My most rewarding gun purchase was a minty Colt Woodsman for $150. Unfortunately it was rather short lived.
Maybe around '95 I had a fellow come into my shop around 8 PM on a Friday evening. Just before I closed. He had an absolutely beautiful Colt Woodsman. Nice fellow and talkative. He made it clear he needed to get $150 for the gun, so who am I to argue. I saw this nice pistol as a keeper for myself. I gave him his $150 and closed the shop.
Saturday morning I opened at 9 AM and there was a gentleman waiting on me to open. Before I had a key in the door he was telling me his brother sold me a Colt Woodsman the night before.
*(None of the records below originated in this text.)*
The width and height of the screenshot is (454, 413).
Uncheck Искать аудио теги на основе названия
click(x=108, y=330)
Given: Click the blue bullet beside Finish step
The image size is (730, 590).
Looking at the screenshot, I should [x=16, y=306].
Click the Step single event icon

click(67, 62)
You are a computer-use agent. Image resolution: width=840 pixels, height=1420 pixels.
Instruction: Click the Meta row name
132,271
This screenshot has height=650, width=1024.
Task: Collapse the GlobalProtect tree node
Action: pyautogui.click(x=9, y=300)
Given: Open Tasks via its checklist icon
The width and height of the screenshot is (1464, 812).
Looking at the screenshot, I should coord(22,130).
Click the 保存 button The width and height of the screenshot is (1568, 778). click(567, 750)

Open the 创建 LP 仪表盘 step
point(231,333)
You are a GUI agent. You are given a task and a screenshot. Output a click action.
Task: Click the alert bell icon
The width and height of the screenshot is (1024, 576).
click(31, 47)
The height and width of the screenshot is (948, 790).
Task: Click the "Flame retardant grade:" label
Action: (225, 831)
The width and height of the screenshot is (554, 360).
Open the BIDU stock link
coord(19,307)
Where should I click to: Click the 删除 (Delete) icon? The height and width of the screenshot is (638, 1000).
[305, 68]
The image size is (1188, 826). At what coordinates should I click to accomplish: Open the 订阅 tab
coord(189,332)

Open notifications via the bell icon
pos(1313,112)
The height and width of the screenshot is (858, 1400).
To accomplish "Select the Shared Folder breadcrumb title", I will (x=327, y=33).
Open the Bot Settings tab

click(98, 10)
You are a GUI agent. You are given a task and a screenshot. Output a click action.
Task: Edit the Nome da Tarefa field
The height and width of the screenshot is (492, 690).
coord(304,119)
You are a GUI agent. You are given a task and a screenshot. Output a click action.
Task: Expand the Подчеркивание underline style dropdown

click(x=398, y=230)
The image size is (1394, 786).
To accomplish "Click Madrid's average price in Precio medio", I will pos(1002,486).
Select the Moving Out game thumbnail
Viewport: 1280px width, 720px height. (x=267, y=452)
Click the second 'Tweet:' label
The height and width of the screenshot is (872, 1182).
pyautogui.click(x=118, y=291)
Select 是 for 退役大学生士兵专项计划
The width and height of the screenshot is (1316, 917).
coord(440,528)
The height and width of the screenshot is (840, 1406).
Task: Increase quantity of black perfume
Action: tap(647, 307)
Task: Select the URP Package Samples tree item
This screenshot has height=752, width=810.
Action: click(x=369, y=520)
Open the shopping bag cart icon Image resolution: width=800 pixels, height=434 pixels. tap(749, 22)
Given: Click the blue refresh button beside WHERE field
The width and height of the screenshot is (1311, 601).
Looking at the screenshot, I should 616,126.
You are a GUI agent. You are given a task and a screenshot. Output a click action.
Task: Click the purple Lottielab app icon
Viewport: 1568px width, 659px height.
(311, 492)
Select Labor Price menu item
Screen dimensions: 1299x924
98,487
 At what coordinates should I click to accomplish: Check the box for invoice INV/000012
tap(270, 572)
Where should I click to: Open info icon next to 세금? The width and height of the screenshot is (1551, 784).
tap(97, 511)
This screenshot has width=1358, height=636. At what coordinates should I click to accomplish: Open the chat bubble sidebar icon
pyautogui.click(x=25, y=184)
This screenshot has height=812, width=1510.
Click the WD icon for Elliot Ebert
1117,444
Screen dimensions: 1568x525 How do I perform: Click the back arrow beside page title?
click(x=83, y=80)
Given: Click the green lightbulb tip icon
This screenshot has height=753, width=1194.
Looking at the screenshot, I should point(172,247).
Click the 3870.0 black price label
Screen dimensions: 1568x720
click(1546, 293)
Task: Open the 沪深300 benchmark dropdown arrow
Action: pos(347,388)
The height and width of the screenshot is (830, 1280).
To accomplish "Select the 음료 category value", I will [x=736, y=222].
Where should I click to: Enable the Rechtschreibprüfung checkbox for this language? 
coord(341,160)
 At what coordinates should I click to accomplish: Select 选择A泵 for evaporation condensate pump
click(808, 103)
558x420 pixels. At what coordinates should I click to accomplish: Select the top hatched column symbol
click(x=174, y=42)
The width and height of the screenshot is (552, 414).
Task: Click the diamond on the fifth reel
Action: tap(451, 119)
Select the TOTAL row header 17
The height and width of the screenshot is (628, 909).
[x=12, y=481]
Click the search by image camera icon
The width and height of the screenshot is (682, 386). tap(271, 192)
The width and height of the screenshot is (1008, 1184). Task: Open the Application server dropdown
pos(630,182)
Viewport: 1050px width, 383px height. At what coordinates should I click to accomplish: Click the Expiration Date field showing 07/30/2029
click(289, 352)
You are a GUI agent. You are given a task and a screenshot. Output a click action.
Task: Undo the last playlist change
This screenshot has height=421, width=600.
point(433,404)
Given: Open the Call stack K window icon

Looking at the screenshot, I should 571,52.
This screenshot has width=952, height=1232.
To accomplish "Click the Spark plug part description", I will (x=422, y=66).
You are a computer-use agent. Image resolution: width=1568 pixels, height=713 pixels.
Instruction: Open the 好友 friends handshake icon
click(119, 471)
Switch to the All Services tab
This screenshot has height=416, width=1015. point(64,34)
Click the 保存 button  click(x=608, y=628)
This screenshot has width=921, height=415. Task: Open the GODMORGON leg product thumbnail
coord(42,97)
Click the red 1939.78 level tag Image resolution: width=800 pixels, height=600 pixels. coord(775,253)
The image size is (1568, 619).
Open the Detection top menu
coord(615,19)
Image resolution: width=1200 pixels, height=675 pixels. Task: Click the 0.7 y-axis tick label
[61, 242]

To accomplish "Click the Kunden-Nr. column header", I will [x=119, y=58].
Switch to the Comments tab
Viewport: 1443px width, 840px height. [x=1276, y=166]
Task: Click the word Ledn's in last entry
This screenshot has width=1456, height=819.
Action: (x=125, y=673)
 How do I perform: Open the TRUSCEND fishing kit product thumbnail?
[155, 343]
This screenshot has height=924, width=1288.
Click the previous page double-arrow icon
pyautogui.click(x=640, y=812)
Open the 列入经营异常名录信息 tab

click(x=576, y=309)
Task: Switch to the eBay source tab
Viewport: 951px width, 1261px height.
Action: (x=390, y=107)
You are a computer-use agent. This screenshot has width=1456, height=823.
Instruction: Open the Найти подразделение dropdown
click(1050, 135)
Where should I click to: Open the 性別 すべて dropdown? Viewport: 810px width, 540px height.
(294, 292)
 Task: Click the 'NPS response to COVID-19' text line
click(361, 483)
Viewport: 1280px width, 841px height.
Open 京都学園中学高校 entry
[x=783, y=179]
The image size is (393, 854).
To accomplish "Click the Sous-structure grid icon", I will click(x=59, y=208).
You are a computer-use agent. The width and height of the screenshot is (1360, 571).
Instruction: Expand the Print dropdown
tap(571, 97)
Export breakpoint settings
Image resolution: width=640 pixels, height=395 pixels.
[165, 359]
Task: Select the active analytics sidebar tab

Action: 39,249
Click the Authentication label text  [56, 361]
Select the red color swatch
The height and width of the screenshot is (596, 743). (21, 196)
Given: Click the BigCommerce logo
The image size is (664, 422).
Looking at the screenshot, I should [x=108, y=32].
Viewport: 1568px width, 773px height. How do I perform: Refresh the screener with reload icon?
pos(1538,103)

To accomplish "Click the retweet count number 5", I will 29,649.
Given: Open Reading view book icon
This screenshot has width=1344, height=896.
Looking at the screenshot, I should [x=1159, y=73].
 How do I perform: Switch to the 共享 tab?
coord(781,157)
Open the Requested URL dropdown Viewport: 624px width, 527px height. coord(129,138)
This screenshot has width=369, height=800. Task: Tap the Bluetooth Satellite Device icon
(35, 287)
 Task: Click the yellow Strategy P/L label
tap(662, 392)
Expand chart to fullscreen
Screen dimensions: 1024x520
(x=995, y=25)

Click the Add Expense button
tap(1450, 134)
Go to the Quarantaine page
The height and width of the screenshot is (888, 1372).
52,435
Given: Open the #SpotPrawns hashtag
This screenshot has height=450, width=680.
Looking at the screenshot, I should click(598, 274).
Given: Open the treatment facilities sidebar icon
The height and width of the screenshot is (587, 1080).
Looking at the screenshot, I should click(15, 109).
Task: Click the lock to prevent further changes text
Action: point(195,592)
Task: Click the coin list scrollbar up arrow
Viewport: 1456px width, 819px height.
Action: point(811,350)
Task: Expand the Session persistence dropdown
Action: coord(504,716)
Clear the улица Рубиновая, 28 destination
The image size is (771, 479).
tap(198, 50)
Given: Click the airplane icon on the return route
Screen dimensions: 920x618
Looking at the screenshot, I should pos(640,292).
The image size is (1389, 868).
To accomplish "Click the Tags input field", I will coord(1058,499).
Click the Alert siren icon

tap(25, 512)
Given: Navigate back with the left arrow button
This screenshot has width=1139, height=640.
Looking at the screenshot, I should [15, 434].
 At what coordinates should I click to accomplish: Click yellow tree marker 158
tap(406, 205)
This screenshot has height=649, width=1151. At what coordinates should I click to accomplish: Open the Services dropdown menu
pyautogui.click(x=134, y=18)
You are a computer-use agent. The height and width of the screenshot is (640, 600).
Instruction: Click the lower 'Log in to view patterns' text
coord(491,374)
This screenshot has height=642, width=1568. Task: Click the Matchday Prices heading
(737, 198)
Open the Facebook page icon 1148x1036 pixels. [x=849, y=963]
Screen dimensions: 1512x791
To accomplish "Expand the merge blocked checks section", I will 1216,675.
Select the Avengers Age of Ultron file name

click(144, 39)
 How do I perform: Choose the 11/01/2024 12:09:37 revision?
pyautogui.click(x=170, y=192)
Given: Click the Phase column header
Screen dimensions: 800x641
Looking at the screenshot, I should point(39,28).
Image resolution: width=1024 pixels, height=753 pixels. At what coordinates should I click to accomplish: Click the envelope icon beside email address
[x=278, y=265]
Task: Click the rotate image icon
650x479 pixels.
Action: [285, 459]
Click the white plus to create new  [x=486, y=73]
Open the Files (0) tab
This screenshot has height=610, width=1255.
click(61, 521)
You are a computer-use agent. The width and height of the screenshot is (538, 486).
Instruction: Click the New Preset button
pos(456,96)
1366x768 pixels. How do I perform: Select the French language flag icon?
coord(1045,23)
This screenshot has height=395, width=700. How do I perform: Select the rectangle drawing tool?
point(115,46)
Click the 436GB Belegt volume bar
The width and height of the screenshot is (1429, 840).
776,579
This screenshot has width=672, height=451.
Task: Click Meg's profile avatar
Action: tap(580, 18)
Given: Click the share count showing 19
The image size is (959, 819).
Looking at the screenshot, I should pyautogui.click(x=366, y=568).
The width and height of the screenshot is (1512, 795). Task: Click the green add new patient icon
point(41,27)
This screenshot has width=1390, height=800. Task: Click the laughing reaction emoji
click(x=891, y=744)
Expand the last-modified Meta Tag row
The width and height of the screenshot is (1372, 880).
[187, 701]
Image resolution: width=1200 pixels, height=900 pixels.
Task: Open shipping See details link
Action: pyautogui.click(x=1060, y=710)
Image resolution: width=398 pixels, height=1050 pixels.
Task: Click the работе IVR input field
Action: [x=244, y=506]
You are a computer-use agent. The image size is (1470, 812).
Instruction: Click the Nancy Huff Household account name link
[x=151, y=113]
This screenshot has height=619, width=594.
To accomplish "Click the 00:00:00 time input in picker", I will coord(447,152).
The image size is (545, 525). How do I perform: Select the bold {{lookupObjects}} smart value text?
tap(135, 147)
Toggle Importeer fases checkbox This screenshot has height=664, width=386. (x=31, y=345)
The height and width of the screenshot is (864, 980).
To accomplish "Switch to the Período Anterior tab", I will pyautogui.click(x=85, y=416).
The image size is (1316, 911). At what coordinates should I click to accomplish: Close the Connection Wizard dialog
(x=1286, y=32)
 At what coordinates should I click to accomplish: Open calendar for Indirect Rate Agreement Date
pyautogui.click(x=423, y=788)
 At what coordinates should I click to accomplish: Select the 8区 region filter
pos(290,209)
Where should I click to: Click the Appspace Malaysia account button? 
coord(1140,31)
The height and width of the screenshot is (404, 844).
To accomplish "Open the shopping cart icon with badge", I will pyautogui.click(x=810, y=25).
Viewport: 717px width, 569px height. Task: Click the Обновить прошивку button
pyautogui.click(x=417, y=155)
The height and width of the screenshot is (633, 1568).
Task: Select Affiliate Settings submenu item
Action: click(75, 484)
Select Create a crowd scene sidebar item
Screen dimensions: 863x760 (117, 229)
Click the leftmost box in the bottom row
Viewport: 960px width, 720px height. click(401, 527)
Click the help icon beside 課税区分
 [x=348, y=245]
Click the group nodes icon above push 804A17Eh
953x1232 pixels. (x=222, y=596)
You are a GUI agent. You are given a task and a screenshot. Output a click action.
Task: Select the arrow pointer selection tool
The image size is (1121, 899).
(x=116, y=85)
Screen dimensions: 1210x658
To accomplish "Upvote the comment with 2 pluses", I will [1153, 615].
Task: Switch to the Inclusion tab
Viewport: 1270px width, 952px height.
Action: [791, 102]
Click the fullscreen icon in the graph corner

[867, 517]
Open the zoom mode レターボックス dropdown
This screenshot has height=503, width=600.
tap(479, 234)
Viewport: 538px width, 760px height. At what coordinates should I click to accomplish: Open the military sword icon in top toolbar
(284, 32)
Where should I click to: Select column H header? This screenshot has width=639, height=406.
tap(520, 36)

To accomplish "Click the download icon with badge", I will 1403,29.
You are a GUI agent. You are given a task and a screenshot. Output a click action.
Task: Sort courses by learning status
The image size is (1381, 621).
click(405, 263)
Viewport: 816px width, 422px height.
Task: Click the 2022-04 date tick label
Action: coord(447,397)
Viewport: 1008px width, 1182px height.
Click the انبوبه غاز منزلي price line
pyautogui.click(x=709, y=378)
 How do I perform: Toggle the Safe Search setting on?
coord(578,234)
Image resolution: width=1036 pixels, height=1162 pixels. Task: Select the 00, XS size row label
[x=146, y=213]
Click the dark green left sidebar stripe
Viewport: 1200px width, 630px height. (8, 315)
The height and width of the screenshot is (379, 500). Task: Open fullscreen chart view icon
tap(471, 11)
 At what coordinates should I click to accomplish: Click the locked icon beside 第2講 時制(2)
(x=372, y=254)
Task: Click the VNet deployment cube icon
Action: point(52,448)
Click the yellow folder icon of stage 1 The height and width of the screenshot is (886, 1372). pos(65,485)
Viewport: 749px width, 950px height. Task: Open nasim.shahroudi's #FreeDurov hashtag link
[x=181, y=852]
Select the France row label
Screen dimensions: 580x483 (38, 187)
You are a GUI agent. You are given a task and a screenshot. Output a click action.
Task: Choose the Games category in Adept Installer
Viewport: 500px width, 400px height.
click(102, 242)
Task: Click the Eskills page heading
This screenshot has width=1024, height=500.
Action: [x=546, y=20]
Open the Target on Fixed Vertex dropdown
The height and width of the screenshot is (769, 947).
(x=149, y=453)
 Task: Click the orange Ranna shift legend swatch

The gentleman even knew what I paid for the gun.
With the shop open he presents copies of medication prescriptions his brother is on and is explaining his brother has mental issues. The gentleman was talking me darn near to death and offered $300 for the gun wanting to buy it back. This gentleman had a pile of paper he was showing me. Like I need this on a Saturday morning first thing?
Apparently the brother overheard a family conversation about finances and felt they needed exactly $150 to cover an expense so he grabbed a family heirloom and ended up selling me the gun. It was a local family.
My wife and me had a very good rapport with Bedford, Ohio where our shop was with local merchants and law enforcement. We were known as straight shooters and honest people, not unscrupulous gun dealers. I told the gentleman to just give me back my $150 and let's call it fair. I told him I was in the business to make money and support a hobby, not to screw people, let alone handicapped people. He was happy, I was happy and he went on his way. I felt good about that. I have never come to own a Colt Woodsman.
Later that same day an older gentleman who had visited a few times came in. This was just a nice guy who visited several times. We would always just talk and he loved Bear my shop dog who was always there when I was open. Hell everyone loved Bear. He came in with a gorgeous Model 1873 variation of a Springfield Armory Trapdoor with an 1887 stock cartouche and an old Winchester lever gun. He wanted me to have the trapdoor and took $300 for both guns. I sold the lever gun for $300 and kept the trapdoor. Never saw the gentleman again but six months later a gentleman came in with a box of goodies and said his brother wanted me to have them. He explained his brother was the gentleman who sold me the trapdoor and Winchester. He had died of Leukemia. He knew he was dying when he sold me those guns for pennies.
Maybe there is something to that Kharma stuff?